● What is asked: Rewrite the records between the lines holding "1125x543 pixels. How" and "point(36,49)", inclusive, as a two-column CSV with the columns text and answer: one row per record, each value in its own quoted field, and line breaks turned into spaces. Leave the pictures out.

··· Records for this exercise ···

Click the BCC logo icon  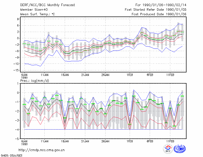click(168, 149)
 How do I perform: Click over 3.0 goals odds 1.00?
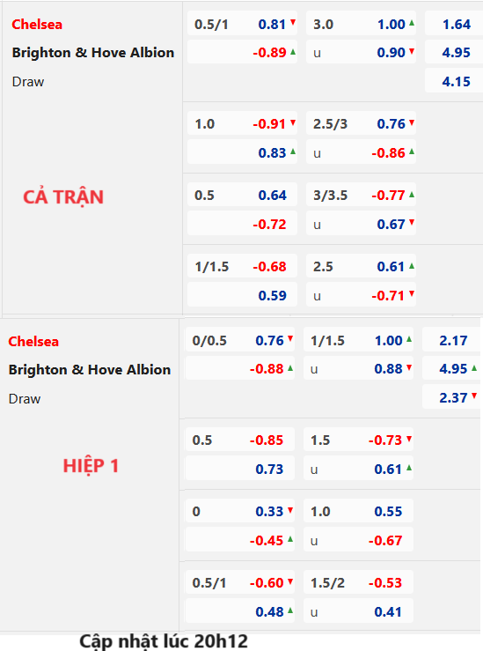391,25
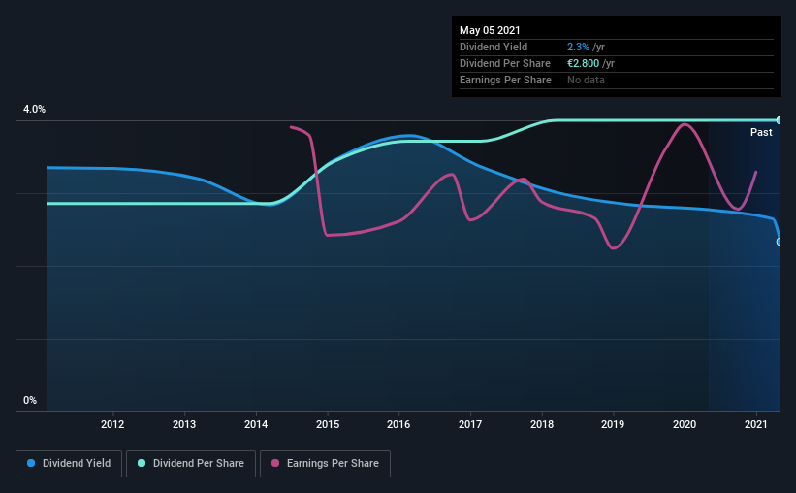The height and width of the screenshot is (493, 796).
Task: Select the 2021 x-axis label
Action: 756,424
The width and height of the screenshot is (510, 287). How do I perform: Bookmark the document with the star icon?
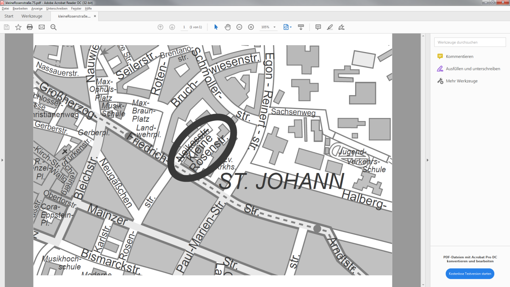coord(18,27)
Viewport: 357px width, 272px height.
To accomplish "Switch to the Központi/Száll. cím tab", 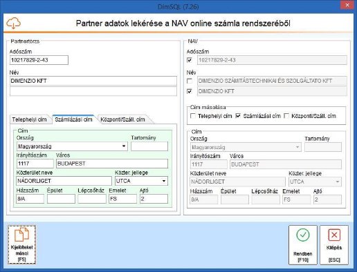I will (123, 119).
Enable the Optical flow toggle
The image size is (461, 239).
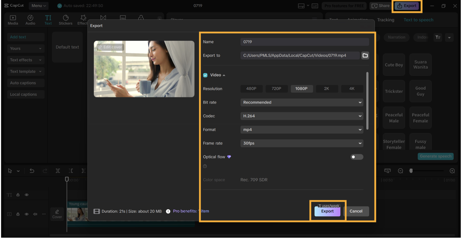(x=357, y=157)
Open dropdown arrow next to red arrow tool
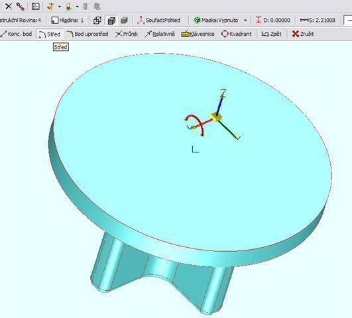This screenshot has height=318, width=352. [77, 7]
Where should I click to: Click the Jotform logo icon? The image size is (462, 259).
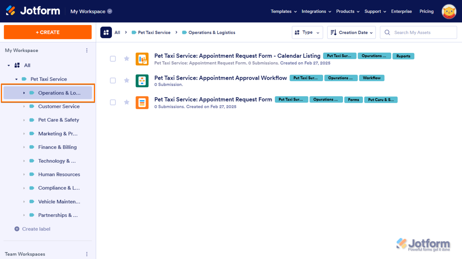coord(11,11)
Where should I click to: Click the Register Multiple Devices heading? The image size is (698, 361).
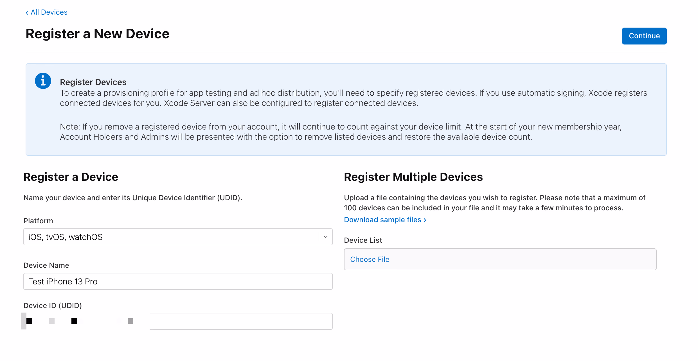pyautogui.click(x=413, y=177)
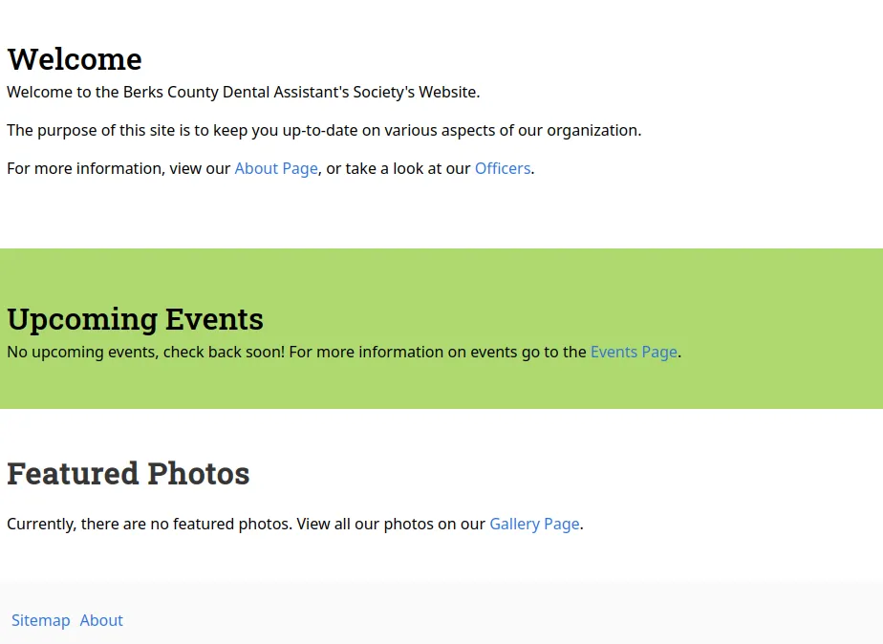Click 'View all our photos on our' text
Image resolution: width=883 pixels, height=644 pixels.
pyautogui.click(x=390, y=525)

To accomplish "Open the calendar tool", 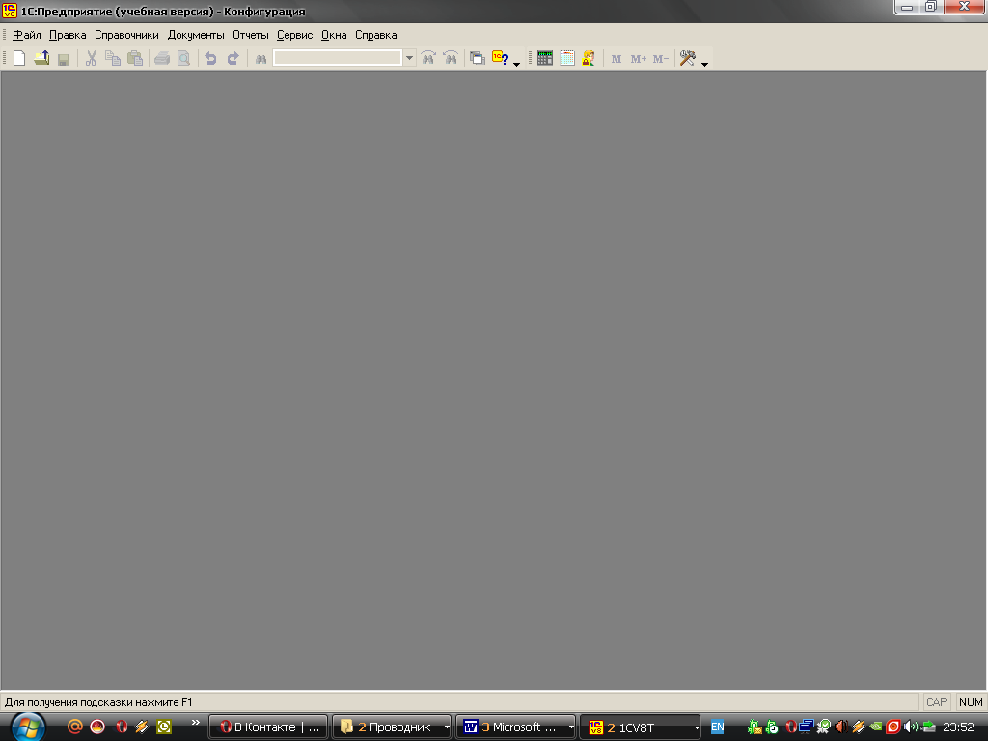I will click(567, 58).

···
··· Records for this exercise ···

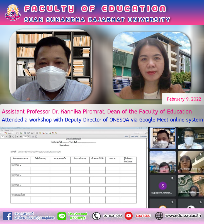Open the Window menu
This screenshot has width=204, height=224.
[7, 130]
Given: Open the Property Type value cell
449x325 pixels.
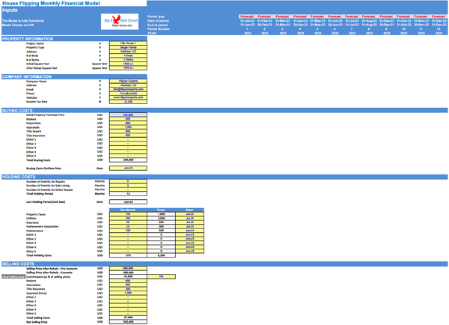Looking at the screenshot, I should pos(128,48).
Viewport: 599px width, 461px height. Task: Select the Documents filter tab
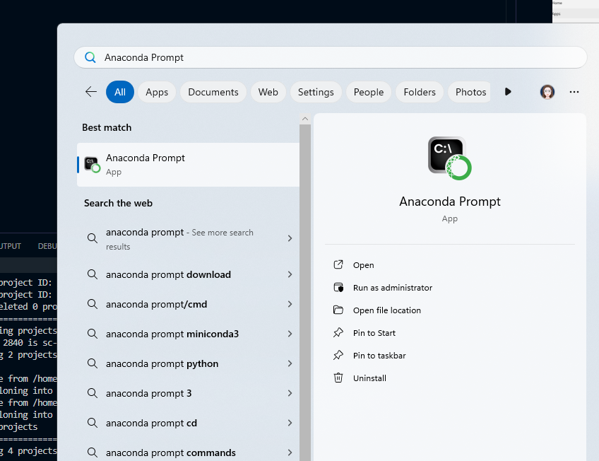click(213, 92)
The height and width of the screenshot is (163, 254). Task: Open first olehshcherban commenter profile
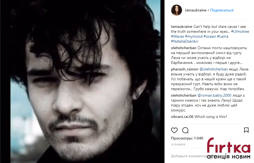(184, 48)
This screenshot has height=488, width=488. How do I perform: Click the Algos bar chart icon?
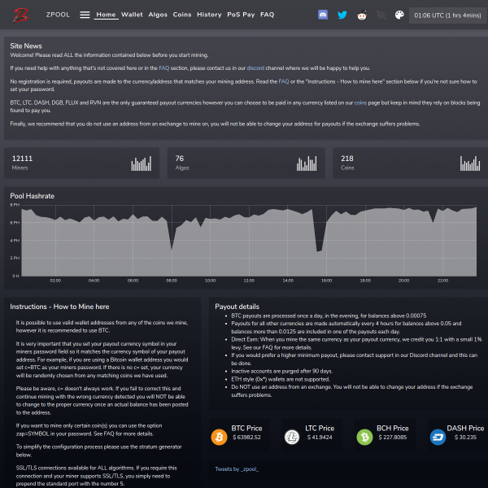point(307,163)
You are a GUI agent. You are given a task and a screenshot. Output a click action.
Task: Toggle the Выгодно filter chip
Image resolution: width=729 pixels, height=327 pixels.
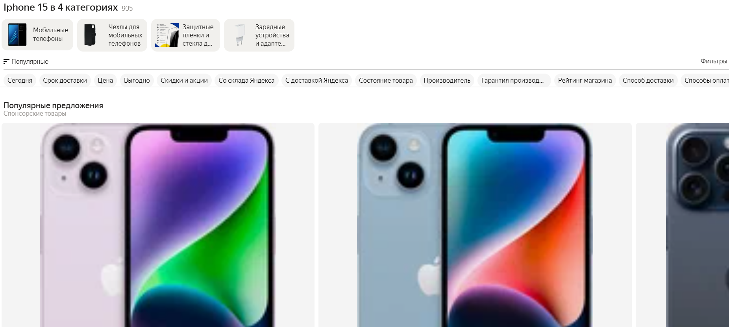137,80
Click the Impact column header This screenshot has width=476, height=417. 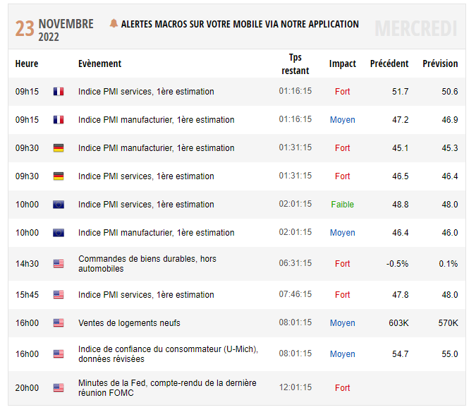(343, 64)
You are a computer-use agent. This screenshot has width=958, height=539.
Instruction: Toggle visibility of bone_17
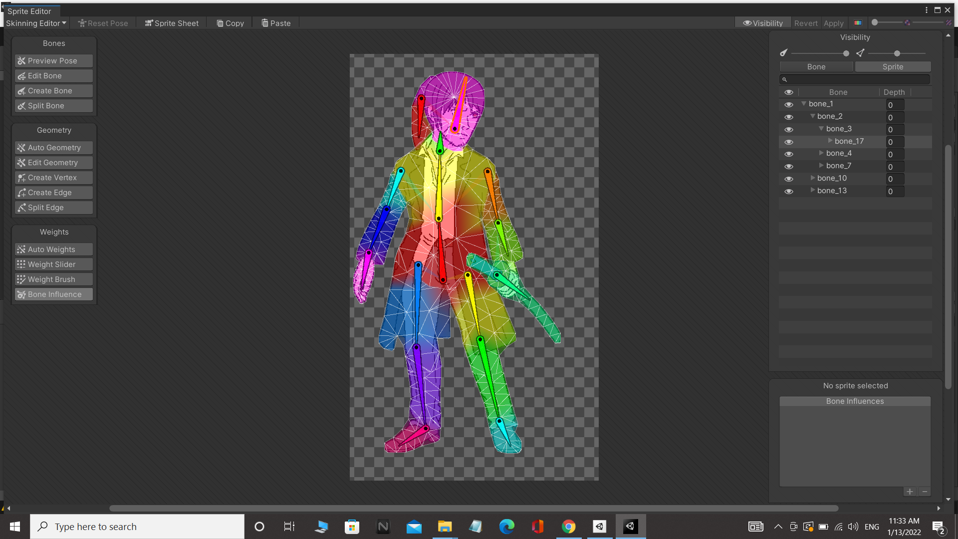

···
··· Records for this exercise ···

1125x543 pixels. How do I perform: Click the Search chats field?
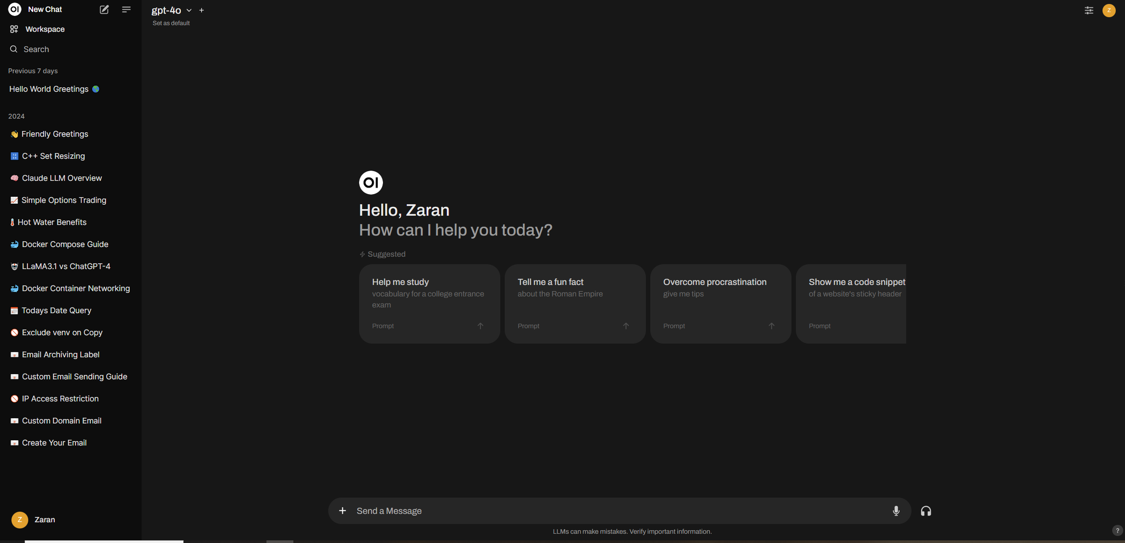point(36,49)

···

● In response:
text,answer
"1125x543 pixels. How do I perform: Click the Search chats field?","point(36,49)"